How much do I need to retire?
That figure is something a financial planner or retirement specialist, accountant or perhaps even the entity that is overseeing your 401K can tell you, but along the way of making sure you have enough to live day to day, week to week and month to month and sprinkling in anything else you want to do when you call it quits, such as traveling, new home purchase, etc., you also might not want to overlook certain expenses that are easily forgotten.
Most assume that when they retire they’ll no longer have much in the way of obligation, but a lot of that depends on your children, their financial status, your living arrangements and just how much debt you have, just to name a few indicators.
Recent studies have shown that about 30 percent of parents on the cusp of retirement still support their kids in some form or fashion.

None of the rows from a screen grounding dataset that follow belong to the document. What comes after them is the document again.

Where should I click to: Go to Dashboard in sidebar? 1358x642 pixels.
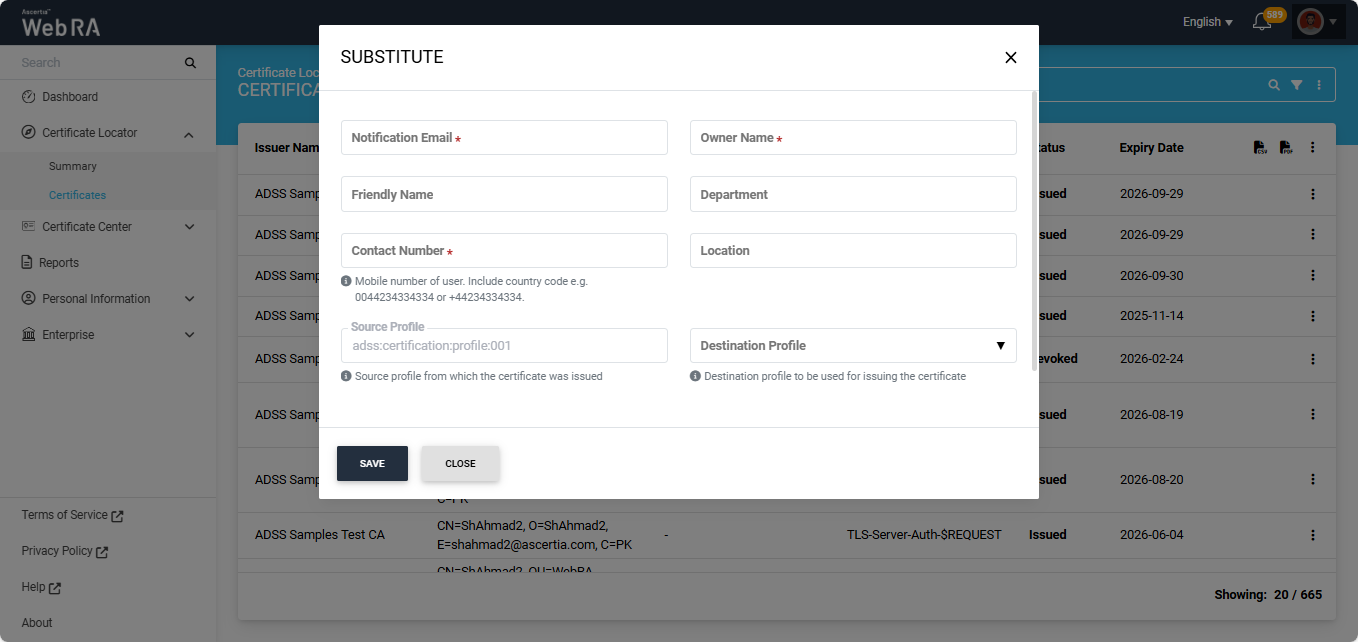coord(69,97)
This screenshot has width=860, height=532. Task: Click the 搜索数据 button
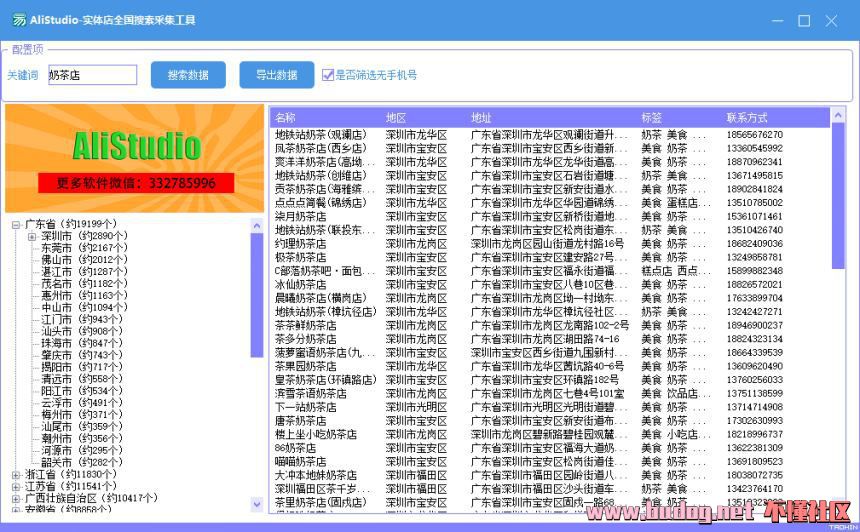click(188, 75)
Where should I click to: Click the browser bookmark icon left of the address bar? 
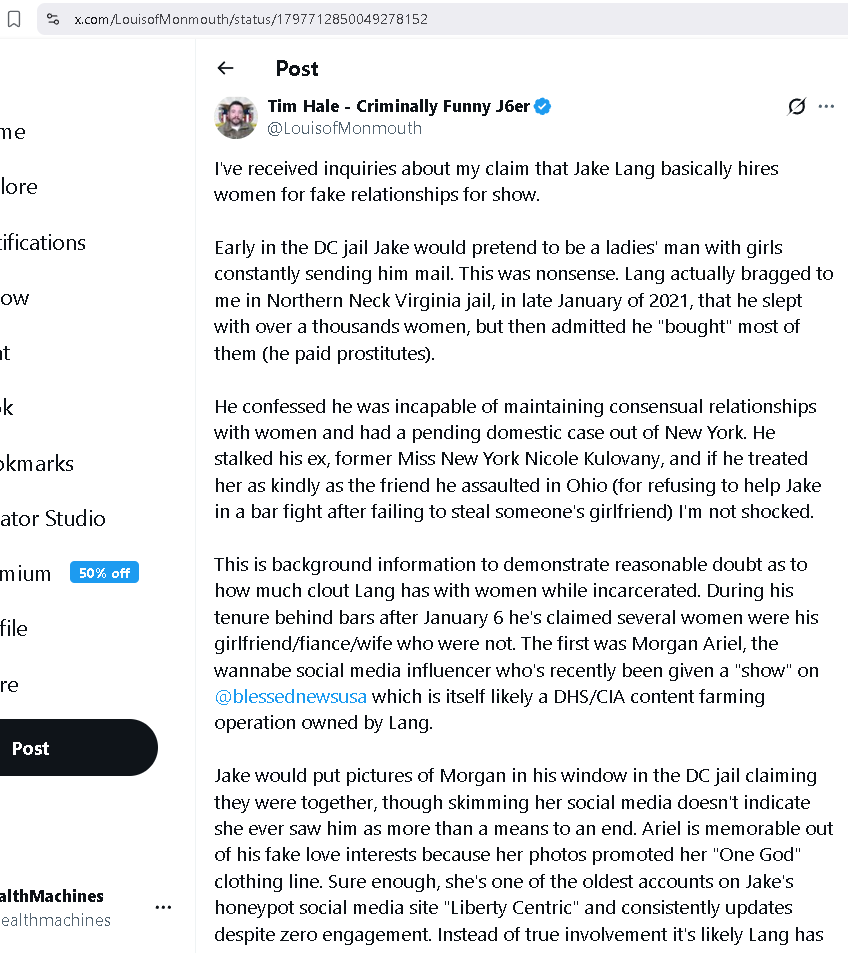pos(14,19)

You also can’t discount where you plan on living as you may believe your house is paid off, but after a refinance or consolidation, that throws your 30 year mortgage back to square one in some cases, when you take cash out for home repair or debt consolidation along the way.
Even if your house is paid off and you plan on selling it and moving into a townhouse or rental property when you move away, that also has to be considered. You can’t jump into a $1,000 per month rental without making sure you have the income to support it for the next 10 to 20 years.
Also in the mix when you’re thinking about retiring should be your need for healthcare and just how your premiums after working or your deductible, Medicare or other health related expenses would figure into your near or even distant future. Far too often, health care is forgotten about the moment you step away from work, since you’re of the impression Medicare or some other retirement based insurance is going to supplement you enough, but what about expenses that are out of pocket and won’t be covered.
The average cost of that is more than $4,000 per year. Do you have enough to keep pace?
Retirement centers on planning as that joyful day approaches when you no longer have to work. But nothing is more frightening and frustrating that having to go back to work because you run out of money along the way. That can easily be avoided if you make sure nothing slips through the cracks and turns your retirement plans down a crooked path that sees you back to work in what should be the best years of your life.